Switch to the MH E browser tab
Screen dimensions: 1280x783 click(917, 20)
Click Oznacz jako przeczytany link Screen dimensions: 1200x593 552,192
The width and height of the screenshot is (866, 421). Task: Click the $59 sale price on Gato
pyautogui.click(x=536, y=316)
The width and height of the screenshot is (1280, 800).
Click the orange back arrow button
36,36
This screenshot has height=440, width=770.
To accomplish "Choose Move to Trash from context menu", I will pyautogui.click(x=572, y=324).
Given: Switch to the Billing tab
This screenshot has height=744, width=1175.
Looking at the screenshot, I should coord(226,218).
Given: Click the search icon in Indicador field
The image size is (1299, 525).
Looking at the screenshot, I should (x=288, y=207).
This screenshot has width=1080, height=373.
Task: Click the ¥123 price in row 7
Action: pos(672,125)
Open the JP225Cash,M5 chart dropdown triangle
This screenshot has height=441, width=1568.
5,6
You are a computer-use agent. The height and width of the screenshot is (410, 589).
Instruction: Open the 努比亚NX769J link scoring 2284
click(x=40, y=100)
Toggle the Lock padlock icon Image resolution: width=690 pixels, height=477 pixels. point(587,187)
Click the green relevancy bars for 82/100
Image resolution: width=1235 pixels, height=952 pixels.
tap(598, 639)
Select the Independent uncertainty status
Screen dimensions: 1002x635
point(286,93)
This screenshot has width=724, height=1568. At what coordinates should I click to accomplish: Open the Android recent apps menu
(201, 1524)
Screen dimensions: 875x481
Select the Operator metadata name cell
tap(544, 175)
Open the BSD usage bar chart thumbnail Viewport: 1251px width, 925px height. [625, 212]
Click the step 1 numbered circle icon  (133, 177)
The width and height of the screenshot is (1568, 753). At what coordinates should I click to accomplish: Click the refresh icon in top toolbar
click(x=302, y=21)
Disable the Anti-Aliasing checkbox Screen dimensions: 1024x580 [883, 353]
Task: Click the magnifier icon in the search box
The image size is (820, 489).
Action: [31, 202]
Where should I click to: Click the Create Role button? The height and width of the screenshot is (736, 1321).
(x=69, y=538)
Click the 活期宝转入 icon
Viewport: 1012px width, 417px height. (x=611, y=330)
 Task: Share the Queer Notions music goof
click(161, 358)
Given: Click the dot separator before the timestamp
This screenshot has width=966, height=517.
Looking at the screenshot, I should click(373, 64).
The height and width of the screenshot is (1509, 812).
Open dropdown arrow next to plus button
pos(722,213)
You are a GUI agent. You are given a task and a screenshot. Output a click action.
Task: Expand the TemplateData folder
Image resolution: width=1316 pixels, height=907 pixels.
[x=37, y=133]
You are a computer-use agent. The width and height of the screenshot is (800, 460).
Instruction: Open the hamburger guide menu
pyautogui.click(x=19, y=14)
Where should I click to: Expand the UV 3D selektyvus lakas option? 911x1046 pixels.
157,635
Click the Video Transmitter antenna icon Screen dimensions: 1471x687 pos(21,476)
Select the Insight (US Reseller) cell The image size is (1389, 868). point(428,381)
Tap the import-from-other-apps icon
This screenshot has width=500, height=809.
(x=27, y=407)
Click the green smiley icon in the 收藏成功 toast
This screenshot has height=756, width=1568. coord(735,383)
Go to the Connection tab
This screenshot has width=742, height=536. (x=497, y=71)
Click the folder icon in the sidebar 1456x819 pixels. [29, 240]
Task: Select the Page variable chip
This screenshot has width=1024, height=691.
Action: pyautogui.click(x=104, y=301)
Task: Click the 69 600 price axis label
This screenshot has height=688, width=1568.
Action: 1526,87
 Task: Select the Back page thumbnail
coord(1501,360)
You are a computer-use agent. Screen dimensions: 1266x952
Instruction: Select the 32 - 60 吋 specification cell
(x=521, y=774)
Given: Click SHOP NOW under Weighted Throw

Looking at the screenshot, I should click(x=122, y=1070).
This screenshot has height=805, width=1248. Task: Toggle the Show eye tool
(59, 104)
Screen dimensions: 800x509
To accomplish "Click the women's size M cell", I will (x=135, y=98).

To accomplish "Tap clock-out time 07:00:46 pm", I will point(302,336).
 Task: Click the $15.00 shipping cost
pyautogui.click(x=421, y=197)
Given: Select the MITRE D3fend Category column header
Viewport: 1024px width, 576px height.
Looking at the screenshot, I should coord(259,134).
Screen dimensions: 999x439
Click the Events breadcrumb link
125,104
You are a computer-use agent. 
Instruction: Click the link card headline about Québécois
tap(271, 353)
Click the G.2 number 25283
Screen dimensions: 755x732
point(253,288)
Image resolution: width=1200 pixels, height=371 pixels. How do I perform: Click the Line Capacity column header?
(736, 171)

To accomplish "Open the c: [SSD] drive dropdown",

========================

## Exercise brief
Copy out the lines of the records above in which the string "will" appears.

## Answer for the task
To accomplish "Choose Move to Trash from context menu", I will pyautogui.click(x=572, y=324).
To accomplish "Click the women's size M cell", I will (x=135, y=98).
To accomplish "Tap clock-out time 07:00:46 pm", I will point(302,336).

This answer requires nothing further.